Segment loading ignores versions which leads to having all versions loaded

Hey,

I used insert-segment-to-db to load segments into metadata storage. There should be 625 active/used segments, but there is actually 1100 of them.

For the segments that got reindexed multiple times in the past I can see all their versions with “used=1” in :

SELECT * from druid_segments;

These are 2 versions of a single segment in s3 deep storage :

http://pastebin.com/raw/AZRzD6GN

http://pastebin.com/raw/tDUYKWTa

but both get loaded with “used=1”

As a strange consequence coordinator is loading and dropping segments indefinitely even though there is only one default rule : load forever.

Sorry I accidentally posted the message.

I used 0.9.1.1 and 0.9.2-SNAPSHOT from this branch https://github.com/druid-io/druid/pull/3399 for insert-segment-to-db.

I think that it might be a bug in the insert-segment-to-db tool.

Hi Jakub,

IMO, It is not a bug but a desired behavior to add all the metadata entries for segments discovered including the overshadowed ones.

The coordinator should be able to handle multiple segment entries generated from insert-segment-to-db tool. Only load the latest one and mark overshadowed ones as deleted.

Isn’t that happening in your case ?

Also, Did you let the insert-segment-to-db tool complete before running coordinator on your new cluster ? If you didn’t wait it to complete, It might be possible that the coordinator starts loading segments based on a incomplete view and then when all the segment entries are made, it will drop the overshadowed ones.

Fwiw, If you consider the case when insert-segment-to-db skips the overshadowed segments, in that case the files will remain in deep storage always and there is no easy way to delete those files, leading to files leaking in the deep storage. If you want the tool to not add overshadowed segments, consider running a KillTask which deletes all the overshadowed segments before running insert-segment-to-db tool.

Hi Nishant,

The coordinator should be able to handle multiple segment entries generated from insert-segment-to-db tool. Only load the latest one and mark overshadowed ones as deleted.
Isn’t that happening in your case ?

No, in my case all segments get loaded by the tool as equal, “used=1” which is really alarming :slight_smile: It might be a bug in the s3 version though, I’m using this unmerged PR https://github.com/druid-io/druid/pull/3399

Also, Did you let the insert-segment-to-db tool complete before running coordinator on your new cluster ?
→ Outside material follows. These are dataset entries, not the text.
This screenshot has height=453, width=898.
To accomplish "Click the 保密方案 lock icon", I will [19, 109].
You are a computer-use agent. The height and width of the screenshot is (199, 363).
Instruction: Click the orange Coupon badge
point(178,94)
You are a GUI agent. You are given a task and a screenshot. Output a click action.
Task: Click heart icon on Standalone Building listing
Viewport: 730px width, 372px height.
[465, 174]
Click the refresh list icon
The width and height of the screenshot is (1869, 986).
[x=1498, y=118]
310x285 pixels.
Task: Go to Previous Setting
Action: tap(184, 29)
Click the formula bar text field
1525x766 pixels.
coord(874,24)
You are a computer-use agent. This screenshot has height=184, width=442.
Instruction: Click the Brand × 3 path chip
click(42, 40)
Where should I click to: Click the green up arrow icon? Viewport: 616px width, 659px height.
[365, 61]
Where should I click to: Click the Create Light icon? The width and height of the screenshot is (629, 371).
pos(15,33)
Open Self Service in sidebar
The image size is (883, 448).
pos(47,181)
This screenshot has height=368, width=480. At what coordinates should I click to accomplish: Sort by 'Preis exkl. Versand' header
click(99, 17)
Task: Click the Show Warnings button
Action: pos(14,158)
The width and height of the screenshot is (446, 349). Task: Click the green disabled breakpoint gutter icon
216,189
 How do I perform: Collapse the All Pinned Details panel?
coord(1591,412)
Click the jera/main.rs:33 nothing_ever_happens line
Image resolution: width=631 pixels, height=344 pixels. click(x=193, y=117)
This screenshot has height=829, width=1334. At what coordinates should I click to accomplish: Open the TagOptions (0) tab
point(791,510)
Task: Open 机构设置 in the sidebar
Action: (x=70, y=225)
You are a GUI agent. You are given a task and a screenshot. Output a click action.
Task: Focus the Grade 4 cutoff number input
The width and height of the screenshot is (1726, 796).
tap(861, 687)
Yes, I ran the insert tool on fresh Mysql DB and nothing was connected to it… I started coordinator afterwards and it got into infinite segment LOADing & DROPing loop because of that ^^ .

If you want the tool to not add overshadowed segments

I want it to load them into proper state “used=0” but it loads them into “used=1”, it treats all of them as last versions, which is a bug.

consider running a KillTask

Cool, I didn’t know about it, thanks !

I raised this PR to make overshadowed segments start off unused when inserted, which should prevent the load/drop churn in the cluster.

https://github.com/druid-io/druid/pull/3499